Once, when we were doing a unit on marine habitats, Ms. Puri asked us to describe the sounds and sights of the ocean. Everyone got all excited, raising their hands. Of course, I had tons to say because I've spent so much time at Nana and Grandpa's on Cape Cod. And Anvi was psyched because she had been to Miami and the Maldives and Saint-Tropez and a bunch of beaches in Thailand. Even Lakshmi had seen the ocean down south. Everybody else had at least been to Goa. So kids were yelling stuff out like “The waves go crash!” or “There are seagulls and peanut
chaat
!” or “We made a huge sand castle!” Ms. Puri was very busy writing all our ideas down on the blackboard.

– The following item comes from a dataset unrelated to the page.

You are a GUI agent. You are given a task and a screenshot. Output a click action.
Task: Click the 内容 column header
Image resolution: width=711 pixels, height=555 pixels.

Then Ms. Puri called on Meher—I think she was trying to be inclusive—but Meher just sat there, looking at the floor. She didn't make a peep.

I didn't think much of it but later, after school, Lakshmi brought it up. “I don't know why she call on Meher,” Lakshmi said. Her voice was tight with anger. “Meher never see ocean!” Lakshmi waved a hand, gesturing at the buildings surrounding the park. “She never go outside this place. She know only this! Only this!”

Lakshmi dropped her hand and her shoulders sagged. Her voice grew quiet. “How can she talk about ocean when she never leave this place?”